My server logs had shown some entries that looks like possible attackes from a host called :

knight.wizardshosting.com and IP 64.46.100.36 when I looked up that domain it showed no where to report abusing, and browser came up with nothing on that domain .

Any body heared about wizardshosting.com (wizards with an s) ?
Where could I report such acts ?



Best Regards

3DWizards (NETBLK-DATACOLO-BLK-1) DATACOLO-BLK-1 64.46.96.0 - 64.46.127.255
DataColo (NETBLK-DATACOLO-SERVERS-01) DATACOLO-SERVERS-01
64.46.100.1 - 64.46.100.255

To single out one record, look it up with "!xxx", where xxx is the
handle, shown in parenthesis following the name, which comes first.

(done with "whois ipaddr"), you might want to look up datacolo, but what type of "possible attacks", because people generally wont do much unless its an outright attack.

If it helps, I think CRego3D is from wizardshosting

http://www.webhostingtalk.com/member.php?s=&action=getinfo&userid=376

there ya go, now you're getting somewhere :D

what exacly the "attack" was ?, send me the part of the log and the frequency it occured to carlos@datacolo.com

from my experience sometimes curious users do things they should not (not necessarly on purpose) while playing around on a system they are not familiar with (linux).

Carlos
DataColo

An attack could be considered anything a ping, a traceroute, trying to login via ftp, a bad script anything. If you would please tell us the nature of the attack or do a copy and paste of the log then we can help figure out what is going on.
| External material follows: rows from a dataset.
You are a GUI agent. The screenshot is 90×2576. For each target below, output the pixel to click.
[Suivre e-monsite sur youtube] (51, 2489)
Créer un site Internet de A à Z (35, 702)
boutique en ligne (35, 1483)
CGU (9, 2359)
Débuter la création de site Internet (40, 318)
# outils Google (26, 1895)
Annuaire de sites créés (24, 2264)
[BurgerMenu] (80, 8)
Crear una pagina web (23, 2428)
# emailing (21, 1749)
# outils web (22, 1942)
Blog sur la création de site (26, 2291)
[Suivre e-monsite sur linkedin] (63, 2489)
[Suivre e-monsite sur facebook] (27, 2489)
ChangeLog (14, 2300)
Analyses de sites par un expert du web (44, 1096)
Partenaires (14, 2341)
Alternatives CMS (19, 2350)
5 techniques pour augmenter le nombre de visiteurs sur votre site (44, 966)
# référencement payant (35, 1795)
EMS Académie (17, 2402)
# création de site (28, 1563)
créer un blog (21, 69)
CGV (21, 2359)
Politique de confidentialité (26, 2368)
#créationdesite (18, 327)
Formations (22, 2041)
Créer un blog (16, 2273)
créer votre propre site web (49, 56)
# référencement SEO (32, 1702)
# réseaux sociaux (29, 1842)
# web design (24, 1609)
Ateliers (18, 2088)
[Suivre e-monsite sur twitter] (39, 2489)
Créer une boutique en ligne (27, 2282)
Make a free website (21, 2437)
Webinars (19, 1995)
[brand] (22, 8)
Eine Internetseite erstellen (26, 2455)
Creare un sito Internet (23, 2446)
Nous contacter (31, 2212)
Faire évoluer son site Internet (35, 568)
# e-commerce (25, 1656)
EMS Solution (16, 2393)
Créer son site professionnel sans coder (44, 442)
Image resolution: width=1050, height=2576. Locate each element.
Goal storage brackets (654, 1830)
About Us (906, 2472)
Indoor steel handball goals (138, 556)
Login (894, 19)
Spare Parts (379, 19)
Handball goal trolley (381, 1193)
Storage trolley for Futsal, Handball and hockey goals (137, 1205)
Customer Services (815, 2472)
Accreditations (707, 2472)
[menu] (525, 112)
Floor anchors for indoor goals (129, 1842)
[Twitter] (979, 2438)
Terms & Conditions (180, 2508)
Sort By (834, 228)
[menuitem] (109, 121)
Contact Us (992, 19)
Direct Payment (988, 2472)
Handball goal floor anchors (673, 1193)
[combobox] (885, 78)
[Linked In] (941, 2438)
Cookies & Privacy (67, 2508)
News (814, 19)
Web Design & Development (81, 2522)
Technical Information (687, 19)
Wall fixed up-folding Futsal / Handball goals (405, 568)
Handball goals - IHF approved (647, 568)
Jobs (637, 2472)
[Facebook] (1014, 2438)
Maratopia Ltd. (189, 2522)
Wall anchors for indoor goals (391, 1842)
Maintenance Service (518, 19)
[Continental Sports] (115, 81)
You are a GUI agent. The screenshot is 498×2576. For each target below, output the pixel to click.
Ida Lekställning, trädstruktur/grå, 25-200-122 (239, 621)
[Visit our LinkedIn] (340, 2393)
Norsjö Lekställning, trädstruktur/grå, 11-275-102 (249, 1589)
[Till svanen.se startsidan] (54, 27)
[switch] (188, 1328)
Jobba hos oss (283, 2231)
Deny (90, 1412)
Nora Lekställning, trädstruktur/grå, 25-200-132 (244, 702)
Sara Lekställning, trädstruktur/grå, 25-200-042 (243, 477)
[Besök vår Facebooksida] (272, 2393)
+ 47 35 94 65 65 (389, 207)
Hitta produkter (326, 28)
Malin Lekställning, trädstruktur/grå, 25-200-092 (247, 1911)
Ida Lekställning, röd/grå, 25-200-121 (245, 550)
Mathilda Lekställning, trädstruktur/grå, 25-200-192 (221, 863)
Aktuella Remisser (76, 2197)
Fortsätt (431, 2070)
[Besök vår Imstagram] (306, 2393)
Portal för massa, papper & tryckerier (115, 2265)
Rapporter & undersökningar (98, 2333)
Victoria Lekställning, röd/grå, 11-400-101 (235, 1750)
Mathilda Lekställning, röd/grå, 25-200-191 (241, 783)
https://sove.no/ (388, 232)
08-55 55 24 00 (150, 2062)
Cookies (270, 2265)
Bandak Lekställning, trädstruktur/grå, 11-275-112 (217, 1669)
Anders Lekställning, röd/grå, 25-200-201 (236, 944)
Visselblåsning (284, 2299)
http://www.wizardshosting.com/

They are one of the sponsorers of this Forum lol, look for their advert on the forums, at the top:

"Wizards hosting caters to all of your hosting needs, from shared hosting, to dedicated servers and reseller plans...."

Originally posted by Fazel3
They are one of the sponsorers of this Forum lol, look for their advert on the forums, at the top:

"Wizards hosting caters to all of your hosting needs, from shared hosting, to dedicated servers and reseller plans...."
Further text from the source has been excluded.